PROBLEM TO WORK ON ▸ Find every line below where the word "computer" occurs, then give how many you found and nothing else.

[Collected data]
__________

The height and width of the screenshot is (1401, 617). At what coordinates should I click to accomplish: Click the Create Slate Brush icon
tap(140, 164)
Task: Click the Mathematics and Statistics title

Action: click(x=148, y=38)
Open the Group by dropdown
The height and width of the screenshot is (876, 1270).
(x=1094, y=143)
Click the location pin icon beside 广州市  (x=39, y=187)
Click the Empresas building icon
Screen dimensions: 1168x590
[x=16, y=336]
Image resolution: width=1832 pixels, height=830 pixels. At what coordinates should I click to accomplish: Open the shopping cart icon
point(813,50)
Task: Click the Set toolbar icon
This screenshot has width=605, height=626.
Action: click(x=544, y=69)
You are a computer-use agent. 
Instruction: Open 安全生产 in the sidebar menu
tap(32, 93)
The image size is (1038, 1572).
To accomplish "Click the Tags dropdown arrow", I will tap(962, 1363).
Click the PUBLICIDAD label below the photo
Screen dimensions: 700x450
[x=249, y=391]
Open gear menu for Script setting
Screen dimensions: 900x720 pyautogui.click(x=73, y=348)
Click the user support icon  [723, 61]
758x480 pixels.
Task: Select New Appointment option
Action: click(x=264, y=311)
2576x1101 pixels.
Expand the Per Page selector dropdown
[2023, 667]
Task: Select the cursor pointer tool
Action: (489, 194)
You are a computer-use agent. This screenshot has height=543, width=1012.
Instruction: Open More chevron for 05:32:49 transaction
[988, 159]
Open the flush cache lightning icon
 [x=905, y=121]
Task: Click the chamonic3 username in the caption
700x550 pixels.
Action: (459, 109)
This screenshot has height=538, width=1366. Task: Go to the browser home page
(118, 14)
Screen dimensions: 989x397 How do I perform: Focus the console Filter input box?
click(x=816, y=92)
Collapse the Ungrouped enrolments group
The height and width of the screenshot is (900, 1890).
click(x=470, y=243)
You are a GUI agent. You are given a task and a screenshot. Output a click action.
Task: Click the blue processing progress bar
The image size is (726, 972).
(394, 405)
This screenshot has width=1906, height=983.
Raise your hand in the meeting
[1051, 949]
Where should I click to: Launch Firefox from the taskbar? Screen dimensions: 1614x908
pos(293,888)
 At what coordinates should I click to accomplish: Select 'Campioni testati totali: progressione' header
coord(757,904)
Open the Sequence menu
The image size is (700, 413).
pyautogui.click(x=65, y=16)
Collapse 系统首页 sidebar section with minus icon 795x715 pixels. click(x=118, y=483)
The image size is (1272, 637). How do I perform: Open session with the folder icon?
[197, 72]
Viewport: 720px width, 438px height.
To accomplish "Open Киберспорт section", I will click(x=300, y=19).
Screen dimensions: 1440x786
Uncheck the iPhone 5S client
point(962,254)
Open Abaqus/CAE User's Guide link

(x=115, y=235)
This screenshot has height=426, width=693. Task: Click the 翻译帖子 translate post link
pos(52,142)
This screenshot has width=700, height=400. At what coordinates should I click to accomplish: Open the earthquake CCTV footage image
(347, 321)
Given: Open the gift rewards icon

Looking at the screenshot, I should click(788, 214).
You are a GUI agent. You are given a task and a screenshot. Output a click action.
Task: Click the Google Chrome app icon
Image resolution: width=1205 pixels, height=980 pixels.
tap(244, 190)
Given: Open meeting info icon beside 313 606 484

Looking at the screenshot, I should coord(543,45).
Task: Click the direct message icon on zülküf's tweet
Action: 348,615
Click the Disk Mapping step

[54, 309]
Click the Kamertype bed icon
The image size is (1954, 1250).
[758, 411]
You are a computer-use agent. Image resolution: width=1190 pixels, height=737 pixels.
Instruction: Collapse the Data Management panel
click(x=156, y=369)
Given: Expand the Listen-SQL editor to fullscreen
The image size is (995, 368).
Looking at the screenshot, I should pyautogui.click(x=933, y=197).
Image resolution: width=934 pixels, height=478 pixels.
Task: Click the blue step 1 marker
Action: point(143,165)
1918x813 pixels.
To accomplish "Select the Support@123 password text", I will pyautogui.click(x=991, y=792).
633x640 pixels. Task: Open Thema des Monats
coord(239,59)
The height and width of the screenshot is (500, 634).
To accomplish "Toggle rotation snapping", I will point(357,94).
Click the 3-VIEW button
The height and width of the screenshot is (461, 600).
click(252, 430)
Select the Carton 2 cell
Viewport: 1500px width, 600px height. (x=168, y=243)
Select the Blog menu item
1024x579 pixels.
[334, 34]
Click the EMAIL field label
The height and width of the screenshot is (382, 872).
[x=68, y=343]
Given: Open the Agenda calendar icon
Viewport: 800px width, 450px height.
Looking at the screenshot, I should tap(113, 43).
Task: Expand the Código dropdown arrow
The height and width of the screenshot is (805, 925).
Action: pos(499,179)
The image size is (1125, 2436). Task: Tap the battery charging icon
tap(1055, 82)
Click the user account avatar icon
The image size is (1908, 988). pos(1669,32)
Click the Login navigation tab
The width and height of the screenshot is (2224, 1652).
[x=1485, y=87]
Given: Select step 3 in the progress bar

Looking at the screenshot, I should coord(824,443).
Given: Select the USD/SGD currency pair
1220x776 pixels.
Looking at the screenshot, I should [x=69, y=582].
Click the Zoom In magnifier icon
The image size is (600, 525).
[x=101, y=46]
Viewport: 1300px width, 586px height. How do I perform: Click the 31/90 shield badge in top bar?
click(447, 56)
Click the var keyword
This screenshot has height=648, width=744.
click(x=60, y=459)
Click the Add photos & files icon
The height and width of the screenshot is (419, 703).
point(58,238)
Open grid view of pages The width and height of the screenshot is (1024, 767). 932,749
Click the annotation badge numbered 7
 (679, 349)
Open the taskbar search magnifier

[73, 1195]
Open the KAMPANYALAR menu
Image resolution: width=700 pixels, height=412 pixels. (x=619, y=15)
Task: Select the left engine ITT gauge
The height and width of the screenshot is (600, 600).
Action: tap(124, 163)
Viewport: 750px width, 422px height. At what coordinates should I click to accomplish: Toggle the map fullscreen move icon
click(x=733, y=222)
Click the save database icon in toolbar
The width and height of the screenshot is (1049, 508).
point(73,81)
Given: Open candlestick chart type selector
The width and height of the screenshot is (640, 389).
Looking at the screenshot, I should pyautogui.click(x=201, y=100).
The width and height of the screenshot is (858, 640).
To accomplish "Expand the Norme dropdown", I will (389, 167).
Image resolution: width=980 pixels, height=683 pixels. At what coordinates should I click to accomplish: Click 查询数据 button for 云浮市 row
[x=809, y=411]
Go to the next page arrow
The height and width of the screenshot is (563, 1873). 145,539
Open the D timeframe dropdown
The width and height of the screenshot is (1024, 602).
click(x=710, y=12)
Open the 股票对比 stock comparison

__________

RESULT OF THE TASK ▸ 3